Outside the city, Muftah el-Zewi was driving away, his back seat loaded with plastic bags filled with blankets and clothes that he picked up after going to his home in Ajdabiya for the first time in days.

“We went and checked it out, drove around the neighborhood and it looked OK. Hopefully we’ll come back to stay tomorrow,” he said.

The turnaround is a boost for Obama, who has faced complaints from lawmakers from both parties that he has not sought their input about the U.S. role in the conflict or explained with enough clarity about the American goals and exit strategy. Obama was expected to give a speech to the nation Monday.

“We’re succeeding in our mission,” Obama said in a radio and Internet address. “So make no mistake, because we acted quickly, a humanitarian catastrophe has been avoided and the lives of countless civilians — innocent men, women and children — have been saved.”

The U.N. Security Council authorized the operation to protect Libyan civilians after Qaddafi launched attacks against anti-government protesters who demanded that he step down after 42 years in power. The airstrikes have crippled Qaddafi’s forces, but rebel advances have also foundered, and the two sides have been at stalemate in key cities.

Pentagon officials say that forces loyal to Qaddafi are a potent threat to civilians. And they are looking at plans to expand the firepower and airborne surveillance systems in the military campaign, including using the Air Force’s AC-130 gunship armed with cannons that shoot from the side doors, as well as helicopters and drones.

Former Libyan ambassador to the United States Ali Aujali called Libya a unique situation.
“If no action will be taken, we will have another massacre in Africa that will be remembered like Srebrenica and Rwanda,” he said. “It was the right action at the right time.”

Ajdabiya, the gateway to the opposition’s eastern stronghold, and the western city of Misrata have suffered under sieges of more than a week because the rebels lack the heavy weapons to push out Gadhafi’s troops. Residents lack electricity, phone lines and water.

A doctor in Misrata said airstrikes there on Saturday put an end to two days of shelling and sniper fire from Qaddafi’s forces. The city was quiet Saturday afternoon, said the doctor, speaking on condition of anonymity because he feared for his safety if the city should fall. For now, he said, rebels control the city center, just as they have throughout in Ajdabiya.

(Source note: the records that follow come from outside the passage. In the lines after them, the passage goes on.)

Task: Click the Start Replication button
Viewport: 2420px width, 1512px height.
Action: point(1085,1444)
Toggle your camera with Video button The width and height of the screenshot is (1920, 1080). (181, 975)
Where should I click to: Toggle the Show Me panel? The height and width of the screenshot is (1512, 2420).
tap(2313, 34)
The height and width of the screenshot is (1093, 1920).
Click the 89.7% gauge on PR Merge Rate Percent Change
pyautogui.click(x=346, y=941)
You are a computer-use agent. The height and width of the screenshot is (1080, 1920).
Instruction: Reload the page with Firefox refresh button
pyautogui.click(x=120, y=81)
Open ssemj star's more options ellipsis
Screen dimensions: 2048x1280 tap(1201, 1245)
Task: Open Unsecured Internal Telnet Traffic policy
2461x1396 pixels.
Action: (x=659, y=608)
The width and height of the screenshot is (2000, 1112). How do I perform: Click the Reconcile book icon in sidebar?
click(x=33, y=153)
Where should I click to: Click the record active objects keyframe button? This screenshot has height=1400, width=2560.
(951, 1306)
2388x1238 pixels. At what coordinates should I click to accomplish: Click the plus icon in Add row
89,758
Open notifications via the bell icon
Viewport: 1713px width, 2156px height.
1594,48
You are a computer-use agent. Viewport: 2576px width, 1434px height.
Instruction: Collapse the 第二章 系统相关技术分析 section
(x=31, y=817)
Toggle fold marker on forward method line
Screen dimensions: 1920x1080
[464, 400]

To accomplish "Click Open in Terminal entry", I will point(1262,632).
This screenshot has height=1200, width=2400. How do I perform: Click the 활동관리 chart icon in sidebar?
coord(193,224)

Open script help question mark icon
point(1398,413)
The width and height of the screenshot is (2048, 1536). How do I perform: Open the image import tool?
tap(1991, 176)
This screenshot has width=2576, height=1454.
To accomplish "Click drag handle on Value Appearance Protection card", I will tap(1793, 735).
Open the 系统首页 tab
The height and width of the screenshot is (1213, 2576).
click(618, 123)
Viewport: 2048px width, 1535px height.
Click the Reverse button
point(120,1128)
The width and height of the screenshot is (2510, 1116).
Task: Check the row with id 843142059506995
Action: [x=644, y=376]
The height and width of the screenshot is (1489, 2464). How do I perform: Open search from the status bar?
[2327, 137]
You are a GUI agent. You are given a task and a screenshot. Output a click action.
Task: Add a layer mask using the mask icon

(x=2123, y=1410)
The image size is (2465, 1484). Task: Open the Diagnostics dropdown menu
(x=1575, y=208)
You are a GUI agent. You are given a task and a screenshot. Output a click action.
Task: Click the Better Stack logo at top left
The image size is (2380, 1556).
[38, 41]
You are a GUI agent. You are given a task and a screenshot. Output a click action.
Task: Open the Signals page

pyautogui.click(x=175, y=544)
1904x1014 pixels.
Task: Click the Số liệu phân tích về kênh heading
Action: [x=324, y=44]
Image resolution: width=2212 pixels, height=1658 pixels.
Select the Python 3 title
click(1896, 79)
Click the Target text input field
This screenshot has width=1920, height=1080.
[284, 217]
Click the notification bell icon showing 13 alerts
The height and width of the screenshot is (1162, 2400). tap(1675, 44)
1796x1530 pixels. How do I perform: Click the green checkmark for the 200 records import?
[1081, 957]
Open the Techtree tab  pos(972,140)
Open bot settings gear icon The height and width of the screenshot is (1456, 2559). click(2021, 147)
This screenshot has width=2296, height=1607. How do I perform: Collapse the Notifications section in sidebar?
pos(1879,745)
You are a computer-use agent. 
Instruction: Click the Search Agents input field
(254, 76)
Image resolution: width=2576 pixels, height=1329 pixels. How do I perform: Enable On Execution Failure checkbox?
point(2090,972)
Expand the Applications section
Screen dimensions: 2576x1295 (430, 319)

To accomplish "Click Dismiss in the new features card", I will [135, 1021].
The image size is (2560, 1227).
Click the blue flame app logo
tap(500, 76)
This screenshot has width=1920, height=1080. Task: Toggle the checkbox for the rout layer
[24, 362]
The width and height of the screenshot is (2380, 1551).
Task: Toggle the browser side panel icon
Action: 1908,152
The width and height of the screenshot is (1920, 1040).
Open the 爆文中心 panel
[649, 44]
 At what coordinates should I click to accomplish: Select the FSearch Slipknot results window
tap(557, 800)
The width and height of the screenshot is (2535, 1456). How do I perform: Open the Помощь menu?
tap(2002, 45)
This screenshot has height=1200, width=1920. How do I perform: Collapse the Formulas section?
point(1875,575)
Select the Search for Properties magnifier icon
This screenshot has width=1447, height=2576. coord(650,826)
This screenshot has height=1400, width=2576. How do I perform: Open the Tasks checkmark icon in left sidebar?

A resident of Zwara, a former rebel stronghold in the west, said the regime has the town firmly in its grip again. He said pro-Qaddafi forces are dragging away people there and in the town of Zawiya who participated in protests that began Feb. 15.

“They have lists of demonstrators and videos and so on and they are seeking them out. We are all staying home and waiting for this to be over,” said the resident, who did not want to be named because he feared for his safety if discovered. He said a friend who helped coordinate checkpoints when the opposition held the city was taken away Friday.

“They came with four or five cars with four people in each one, all of them armed to the teeth with Kalashnikovs. They surrounded the house and took him out,” he said, adding that the whole thing was seen by a common friend.

He said neighbors now fear each other.

“During the demonstrations, many people contributed to the community, doing anything they could. This shows that the regime has collaborators to give them names. It’s a Big Brother type of show, so they can come in and take whomever they want.”

The government’s grip has even tightened in Tripoli, its seat of power, where almost nightly airstrikes have hammered military bases, missile storage and even Qaddafi’s residential compound.

Rahma, a Libyan-American in the capital, said only about one in 20 stores was open and food supplies were dwindling by the day.

“My own family, we’ve just been staying inside, but we had a friend who went to Friday prayers and they could see people ready to shoot them hiding behind the bushes,” she said. She did not want her surname used, for fear of retaliation. “This is at every mosque, so if they start to protest, they’ll get shot right away.”